Vick water bottle confiscated by Miami airport security

Updated: January 19, 2007, 1:41 AM ET
ESPN.com news services

Michael Vick
Vick

FLOWERY BRANCH, Ga. -- For the second time in three months, Atlanta Falcons quarterback Michael Vick is making headlines for all the wrong reasons.

Vick reluctantly surrendered a water bottle to security at Miami International Airport that smelled like marijuana and contained a substance in a hidden compartment. He was not arrested and was allowed to board an AirTran flight that landed in Atlanta before noon Wednesday.

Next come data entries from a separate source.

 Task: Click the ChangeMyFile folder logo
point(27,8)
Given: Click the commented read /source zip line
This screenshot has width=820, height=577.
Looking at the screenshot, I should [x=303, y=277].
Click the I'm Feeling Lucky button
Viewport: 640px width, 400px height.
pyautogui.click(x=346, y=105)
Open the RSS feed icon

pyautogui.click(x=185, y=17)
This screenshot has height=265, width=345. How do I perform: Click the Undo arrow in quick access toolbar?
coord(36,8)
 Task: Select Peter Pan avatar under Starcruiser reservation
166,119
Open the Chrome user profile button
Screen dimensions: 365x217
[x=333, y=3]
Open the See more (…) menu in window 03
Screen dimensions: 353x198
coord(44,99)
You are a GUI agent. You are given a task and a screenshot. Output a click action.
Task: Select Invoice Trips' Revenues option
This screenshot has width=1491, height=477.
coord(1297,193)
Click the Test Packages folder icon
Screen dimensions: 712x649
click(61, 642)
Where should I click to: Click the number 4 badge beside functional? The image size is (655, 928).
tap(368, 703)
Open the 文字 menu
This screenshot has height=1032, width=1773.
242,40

Miami police said Thursday it could be weeks before a decision is made on whether to file charges against the three-time Pro Bowl player, who this season became the first quarterback in NFL history to rush for 1,000 yards.

Falcons owner Arthur Blank, general manager Rich McKay and new coach Bobby Petrino met with Vick, who left team headquarters without speaking to reporters. McKay described Blank as being "upset" with the quarterback, whose $137 million contract was the richest in the NFL when Vick signed it three years ago.

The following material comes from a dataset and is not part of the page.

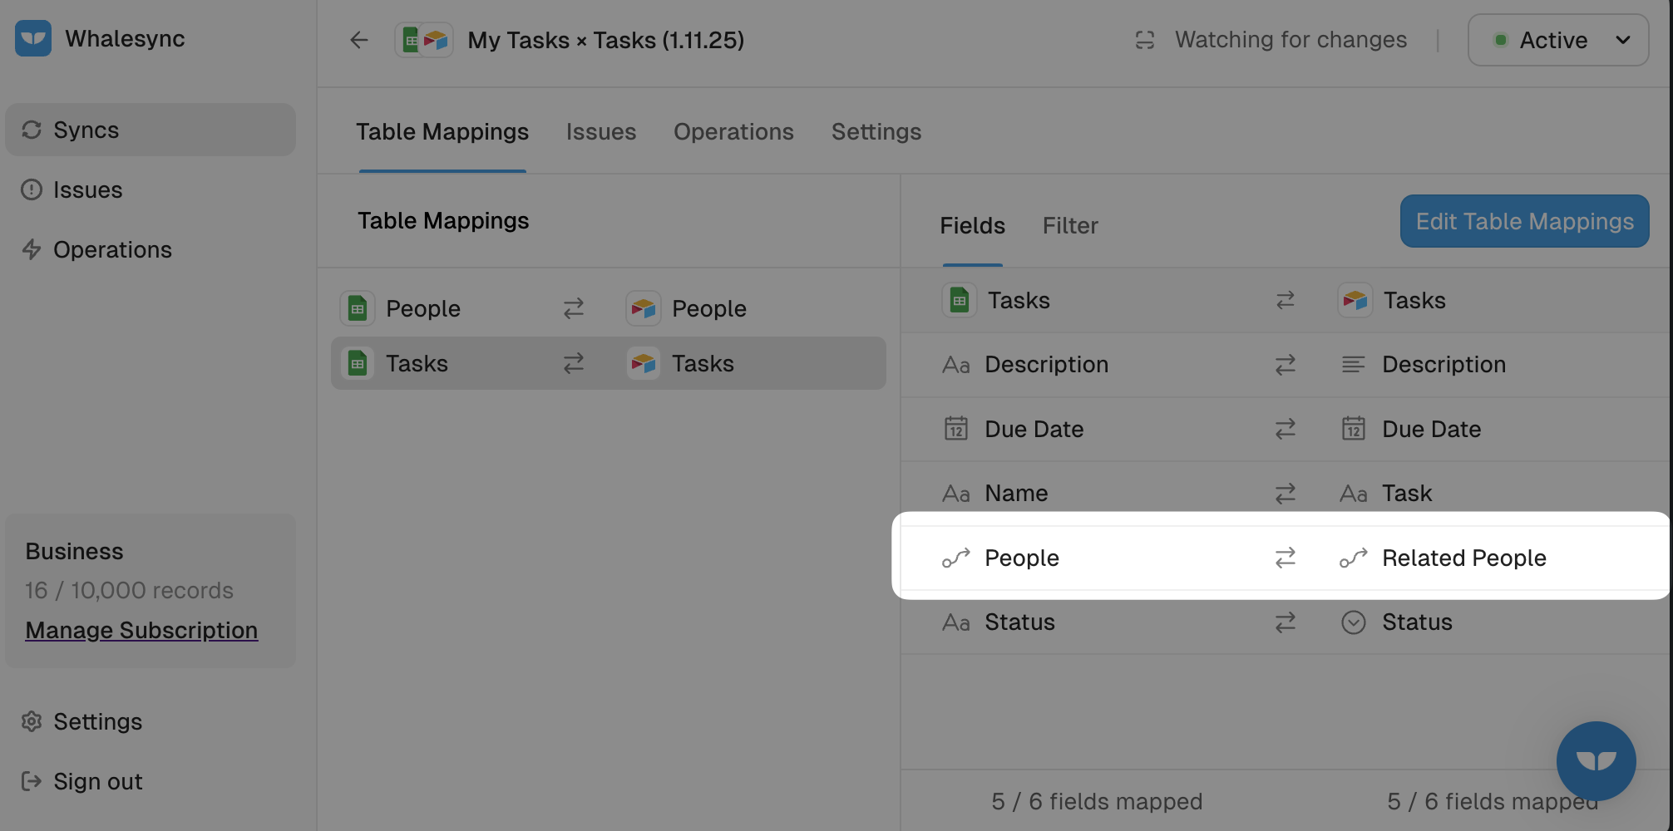The height and width of the screenshot is (831, 1673).
Task: Open the Settings tab of sync
Action: pyautogui.click(x=876, y=131)
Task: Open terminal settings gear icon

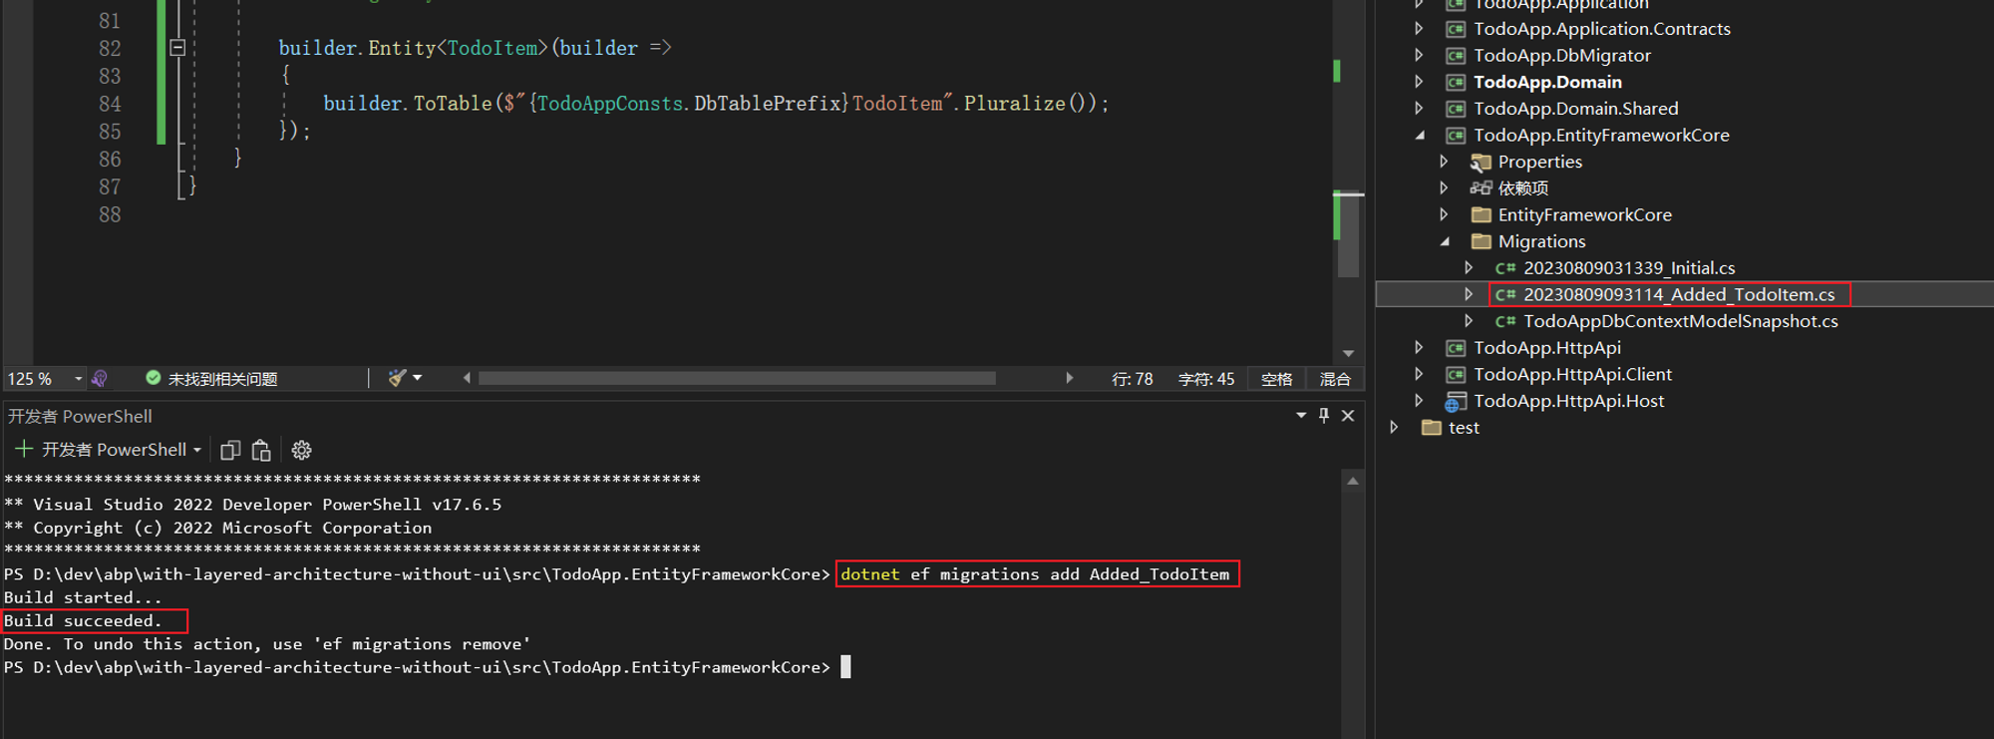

"We are an organization that prides itself on not having off-the-field issues," McKay said. "I think we have done a pretty good job of bringing the right people in here so we don't have to face these types of issues. We don't like it. We don't accept it. It is not what we want."

Under Florida law, possession of less than 20 grams of marijuana is a misdemeanor punishable by up to a year in prison and a $1,000 fine. First offenders rarely do any jail time.

"We'll do an analysis and see what it is. There's no sense of urgency to it," detective Alvaro Zabaleta said Thursday.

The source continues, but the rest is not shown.